AT&T has added a second location in its outdoor hotzone pilot program: Charlotte, NC's downtown is the second area to get an AT&T hotzone designed to offload network traffic from the company's 3G network and boost performance for customers. The first such hotzone was lit up in Times Square in Manhattan; a third zone is coming to Chicago soon.
The idea of a hotzone makes perfect sense for a firm that's getting criticism for being unable to meet the data needs of subscribers in some cities and neighborhoods. Wi-Fi cells can be quite small, and have much higher capacity than cell channels, while being enormously cheaper to run, partly because there's no opportunity cost related to expensive cellular spectrum licenses.

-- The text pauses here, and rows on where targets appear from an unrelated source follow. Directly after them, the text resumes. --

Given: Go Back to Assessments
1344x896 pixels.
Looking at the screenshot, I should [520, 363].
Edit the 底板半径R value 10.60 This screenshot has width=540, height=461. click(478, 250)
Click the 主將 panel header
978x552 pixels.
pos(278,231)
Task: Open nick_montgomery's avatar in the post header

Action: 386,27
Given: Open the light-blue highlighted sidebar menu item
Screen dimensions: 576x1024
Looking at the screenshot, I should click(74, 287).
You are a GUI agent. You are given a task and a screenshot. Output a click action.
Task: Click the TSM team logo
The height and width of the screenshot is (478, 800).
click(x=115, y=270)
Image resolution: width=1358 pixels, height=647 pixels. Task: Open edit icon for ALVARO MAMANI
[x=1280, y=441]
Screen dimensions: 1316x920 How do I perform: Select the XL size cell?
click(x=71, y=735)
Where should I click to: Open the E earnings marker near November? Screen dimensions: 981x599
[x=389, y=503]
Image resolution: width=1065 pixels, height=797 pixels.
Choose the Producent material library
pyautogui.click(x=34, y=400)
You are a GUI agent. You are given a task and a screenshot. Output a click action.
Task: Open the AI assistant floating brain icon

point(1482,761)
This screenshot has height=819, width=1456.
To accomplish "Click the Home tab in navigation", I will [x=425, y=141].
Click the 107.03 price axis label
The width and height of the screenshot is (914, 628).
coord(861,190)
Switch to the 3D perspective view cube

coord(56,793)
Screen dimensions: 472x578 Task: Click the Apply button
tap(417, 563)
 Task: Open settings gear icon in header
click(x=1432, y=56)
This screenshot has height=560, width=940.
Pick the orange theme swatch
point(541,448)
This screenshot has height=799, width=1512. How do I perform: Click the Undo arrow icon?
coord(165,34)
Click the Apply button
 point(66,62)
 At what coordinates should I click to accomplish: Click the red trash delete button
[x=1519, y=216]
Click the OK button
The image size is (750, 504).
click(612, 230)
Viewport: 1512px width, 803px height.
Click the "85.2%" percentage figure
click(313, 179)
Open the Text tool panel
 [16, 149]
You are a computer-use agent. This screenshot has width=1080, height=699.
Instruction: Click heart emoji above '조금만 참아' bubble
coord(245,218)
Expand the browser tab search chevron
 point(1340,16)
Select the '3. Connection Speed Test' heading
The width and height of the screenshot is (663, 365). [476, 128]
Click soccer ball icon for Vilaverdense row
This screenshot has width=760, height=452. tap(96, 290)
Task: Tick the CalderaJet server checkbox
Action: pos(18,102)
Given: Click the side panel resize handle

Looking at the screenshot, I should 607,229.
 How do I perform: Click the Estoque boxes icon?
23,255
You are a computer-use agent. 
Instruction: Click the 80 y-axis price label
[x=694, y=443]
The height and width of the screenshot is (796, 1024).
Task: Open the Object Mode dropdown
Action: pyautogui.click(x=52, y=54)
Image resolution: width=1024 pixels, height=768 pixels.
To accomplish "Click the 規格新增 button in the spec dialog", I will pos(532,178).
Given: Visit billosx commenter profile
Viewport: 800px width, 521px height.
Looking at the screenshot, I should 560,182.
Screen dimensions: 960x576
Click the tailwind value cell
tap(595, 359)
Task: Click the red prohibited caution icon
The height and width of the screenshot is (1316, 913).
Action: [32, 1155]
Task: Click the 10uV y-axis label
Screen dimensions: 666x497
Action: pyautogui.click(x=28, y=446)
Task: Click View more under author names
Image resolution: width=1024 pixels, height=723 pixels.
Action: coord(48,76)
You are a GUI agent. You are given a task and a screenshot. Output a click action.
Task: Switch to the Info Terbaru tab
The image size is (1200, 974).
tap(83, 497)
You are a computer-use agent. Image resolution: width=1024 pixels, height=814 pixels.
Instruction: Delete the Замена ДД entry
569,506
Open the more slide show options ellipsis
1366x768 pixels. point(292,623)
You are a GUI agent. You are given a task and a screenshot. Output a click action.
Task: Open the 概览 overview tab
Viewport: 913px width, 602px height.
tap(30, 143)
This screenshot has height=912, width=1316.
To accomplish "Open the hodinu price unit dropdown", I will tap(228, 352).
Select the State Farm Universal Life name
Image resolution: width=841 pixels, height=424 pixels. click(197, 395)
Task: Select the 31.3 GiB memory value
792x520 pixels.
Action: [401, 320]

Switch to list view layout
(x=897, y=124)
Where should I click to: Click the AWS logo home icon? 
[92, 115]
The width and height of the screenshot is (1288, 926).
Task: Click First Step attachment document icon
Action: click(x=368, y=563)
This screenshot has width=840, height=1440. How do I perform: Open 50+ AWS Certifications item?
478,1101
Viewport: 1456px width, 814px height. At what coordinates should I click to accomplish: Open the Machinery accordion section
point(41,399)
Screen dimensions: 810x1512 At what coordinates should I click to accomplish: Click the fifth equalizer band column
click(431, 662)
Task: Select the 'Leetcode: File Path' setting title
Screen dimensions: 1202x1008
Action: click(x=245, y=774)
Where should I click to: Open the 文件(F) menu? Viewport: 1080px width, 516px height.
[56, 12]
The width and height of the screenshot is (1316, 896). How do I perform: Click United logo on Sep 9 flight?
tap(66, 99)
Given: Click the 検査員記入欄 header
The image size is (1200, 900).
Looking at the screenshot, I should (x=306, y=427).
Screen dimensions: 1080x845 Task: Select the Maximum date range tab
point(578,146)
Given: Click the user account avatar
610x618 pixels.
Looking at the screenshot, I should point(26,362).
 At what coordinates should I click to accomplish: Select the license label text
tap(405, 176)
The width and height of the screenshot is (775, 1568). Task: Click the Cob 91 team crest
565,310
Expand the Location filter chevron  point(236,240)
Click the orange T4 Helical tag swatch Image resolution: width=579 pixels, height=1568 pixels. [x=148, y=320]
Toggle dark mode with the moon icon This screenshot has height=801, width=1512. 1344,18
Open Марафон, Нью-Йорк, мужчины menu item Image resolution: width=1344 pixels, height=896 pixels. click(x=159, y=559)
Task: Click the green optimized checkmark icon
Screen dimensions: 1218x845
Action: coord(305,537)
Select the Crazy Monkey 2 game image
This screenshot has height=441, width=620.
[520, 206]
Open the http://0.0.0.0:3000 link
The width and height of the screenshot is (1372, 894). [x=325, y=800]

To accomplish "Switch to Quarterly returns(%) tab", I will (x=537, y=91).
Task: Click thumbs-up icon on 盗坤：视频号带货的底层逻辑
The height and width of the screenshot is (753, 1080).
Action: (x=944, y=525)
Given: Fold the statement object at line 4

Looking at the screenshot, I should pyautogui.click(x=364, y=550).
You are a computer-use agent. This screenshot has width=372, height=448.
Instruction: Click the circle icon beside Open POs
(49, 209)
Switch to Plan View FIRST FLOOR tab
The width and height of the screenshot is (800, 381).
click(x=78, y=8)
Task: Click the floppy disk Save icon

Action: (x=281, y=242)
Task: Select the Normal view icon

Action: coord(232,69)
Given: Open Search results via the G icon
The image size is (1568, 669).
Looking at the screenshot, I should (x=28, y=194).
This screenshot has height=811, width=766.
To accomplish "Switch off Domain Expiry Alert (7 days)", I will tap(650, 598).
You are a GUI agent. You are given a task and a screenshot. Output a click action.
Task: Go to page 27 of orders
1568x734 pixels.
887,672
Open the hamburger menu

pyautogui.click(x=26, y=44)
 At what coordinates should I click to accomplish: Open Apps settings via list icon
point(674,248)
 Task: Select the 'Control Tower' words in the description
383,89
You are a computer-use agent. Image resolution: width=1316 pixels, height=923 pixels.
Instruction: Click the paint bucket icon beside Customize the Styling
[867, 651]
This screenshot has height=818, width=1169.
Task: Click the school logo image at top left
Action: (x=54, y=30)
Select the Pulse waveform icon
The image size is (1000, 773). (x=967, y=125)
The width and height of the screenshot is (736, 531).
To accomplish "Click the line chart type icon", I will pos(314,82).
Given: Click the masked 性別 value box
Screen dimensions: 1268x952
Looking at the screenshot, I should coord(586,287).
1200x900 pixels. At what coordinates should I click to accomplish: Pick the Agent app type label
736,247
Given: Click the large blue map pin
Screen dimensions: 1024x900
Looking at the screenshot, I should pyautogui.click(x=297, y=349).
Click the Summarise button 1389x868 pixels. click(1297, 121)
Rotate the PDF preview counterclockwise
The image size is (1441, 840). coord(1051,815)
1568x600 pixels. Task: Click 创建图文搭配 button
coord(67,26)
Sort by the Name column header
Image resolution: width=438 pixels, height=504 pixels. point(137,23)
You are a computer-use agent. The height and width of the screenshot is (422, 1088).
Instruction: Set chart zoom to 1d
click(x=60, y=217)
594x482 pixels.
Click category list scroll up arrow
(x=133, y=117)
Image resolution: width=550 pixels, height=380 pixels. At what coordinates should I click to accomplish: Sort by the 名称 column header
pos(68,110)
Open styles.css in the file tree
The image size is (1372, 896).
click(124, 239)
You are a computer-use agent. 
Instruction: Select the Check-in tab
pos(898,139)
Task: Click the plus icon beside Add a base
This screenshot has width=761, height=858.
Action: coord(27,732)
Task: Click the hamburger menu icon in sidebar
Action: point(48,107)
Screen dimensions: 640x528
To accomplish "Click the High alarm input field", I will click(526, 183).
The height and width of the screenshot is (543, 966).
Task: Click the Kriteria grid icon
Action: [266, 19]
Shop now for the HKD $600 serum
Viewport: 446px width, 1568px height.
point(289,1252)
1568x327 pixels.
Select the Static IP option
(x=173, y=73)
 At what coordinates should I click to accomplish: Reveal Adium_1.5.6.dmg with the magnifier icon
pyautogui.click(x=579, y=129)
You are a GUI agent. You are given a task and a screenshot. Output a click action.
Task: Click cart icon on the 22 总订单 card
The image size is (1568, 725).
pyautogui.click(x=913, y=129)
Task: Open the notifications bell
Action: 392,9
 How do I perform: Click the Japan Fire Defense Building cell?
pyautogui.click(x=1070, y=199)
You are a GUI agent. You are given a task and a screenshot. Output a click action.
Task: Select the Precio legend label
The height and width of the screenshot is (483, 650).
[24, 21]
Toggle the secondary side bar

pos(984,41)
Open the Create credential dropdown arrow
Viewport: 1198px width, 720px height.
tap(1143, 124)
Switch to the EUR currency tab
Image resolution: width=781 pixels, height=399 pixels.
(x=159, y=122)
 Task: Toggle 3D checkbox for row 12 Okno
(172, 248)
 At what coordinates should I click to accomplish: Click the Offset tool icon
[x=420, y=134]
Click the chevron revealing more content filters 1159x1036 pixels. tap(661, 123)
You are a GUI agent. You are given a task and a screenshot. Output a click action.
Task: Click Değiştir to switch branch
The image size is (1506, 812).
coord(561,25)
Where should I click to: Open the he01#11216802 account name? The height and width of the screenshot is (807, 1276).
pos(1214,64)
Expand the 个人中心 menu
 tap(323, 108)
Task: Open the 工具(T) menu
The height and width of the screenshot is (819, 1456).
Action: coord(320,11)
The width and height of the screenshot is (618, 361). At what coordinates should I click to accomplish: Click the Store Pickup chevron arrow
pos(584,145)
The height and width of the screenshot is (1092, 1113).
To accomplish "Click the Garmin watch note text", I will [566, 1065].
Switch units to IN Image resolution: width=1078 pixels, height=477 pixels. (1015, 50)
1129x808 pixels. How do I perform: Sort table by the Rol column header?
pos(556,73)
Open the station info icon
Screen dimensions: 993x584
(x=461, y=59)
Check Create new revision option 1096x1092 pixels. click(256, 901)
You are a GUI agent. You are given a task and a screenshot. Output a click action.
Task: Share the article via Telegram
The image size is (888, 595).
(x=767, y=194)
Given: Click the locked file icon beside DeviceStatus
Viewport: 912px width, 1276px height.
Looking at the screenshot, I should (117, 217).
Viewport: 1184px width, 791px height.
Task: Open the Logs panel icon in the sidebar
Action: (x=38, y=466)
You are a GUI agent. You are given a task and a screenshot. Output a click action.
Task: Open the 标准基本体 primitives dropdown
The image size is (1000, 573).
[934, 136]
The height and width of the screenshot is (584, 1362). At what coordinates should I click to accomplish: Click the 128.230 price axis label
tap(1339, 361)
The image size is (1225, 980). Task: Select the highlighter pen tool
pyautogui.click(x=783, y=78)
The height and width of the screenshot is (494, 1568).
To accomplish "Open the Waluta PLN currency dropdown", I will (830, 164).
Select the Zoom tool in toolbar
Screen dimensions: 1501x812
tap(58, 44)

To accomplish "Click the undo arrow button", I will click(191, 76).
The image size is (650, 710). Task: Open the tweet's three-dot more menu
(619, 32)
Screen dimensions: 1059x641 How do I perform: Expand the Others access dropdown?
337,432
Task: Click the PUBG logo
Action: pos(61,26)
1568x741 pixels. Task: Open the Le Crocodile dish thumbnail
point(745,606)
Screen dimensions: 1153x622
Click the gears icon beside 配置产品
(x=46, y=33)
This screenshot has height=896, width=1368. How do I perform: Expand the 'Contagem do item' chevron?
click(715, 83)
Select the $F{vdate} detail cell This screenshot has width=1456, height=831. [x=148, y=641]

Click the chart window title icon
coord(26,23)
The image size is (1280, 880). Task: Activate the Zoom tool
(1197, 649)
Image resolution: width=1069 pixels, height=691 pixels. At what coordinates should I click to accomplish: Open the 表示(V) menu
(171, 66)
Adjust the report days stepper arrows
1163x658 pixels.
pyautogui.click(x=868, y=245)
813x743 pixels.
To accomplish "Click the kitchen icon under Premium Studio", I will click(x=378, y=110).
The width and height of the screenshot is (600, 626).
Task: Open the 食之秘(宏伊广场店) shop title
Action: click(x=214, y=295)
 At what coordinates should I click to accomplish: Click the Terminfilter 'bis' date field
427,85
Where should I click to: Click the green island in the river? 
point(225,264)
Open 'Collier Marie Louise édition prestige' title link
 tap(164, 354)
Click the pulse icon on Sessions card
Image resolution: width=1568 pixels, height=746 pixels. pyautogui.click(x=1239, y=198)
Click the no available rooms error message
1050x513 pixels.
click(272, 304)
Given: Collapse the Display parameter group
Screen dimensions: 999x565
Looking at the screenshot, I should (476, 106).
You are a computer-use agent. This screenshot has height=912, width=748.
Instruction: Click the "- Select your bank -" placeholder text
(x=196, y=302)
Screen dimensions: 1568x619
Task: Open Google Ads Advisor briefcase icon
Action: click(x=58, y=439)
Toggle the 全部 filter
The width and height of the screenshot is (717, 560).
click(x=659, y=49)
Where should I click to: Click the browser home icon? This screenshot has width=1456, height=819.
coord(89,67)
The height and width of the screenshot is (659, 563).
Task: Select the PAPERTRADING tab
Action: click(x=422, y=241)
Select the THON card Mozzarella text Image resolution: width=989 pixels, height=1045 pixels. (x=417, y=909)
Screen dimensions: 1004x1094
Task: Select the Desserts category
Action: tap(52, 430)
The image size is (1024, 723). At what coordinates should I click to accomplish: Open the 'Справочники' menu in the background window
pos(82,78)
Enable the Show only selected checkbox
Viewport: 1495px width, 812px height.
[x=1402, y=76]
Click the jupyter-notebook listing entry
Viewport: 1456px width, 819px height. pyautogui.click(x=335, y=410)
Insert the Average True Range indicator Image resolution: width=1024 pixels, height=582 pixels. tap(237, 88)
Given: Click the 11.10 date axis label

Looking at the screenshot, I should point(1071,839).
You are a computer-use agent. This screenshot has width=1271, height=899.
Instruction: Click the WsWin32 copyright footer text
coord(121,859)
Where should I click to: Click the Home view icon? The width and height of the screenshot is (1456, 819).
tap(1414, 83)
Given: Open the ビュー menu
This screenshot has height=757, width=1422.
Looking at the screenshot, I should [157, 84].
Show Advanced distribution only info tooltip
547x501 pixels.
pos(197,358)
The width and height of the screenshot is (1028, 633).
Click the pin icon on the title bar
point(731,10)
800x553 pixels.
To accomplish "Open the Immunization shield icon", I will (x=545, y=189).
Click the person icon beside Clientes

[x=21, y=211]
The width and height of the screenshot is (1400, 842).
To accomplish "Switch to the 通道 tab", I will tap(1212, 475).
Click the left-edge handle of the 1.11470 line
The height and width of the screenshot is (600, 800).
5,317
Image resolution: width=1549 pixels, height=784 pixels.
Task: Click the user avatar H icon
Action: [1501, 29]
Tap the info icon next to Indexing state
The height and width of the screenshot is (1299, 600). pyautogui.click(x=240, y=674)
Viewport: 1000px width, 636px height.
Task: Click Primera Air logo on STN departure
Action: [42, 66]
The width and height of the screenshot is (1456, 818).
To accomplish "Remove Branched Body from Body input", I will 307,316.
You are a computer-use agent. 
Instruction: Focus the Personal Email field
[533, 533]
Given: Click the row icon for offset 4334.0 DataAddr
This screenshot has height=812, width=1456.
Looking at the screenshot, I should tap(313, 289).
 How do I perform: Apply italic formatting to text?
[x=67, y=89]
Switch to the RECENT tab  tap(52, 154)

These AT&T hotzones differ from municipal Wi-Fi efforts started in 2005 and mostly abandoned by 2007. Municipal networks were typically designed to require private investment by firms to provide indoor and outdoor network coverage to 90–95 percent of a city.
AT&T hotzones will cover outdoor areas of high traffic, and work only for customers. There's no specific municipal benefit involved, and AT&T will control its deployments entirely.
It's a smart move. AT&T could likely spend less a tenth as much in high-traffic areas to add Wi-Fi as to beef up cellular. And there's only so much spectrum available, meaning that in many areas there may be no real way to enhance the 3G data side.
This is Wi-Fi as a 3G network heat sink.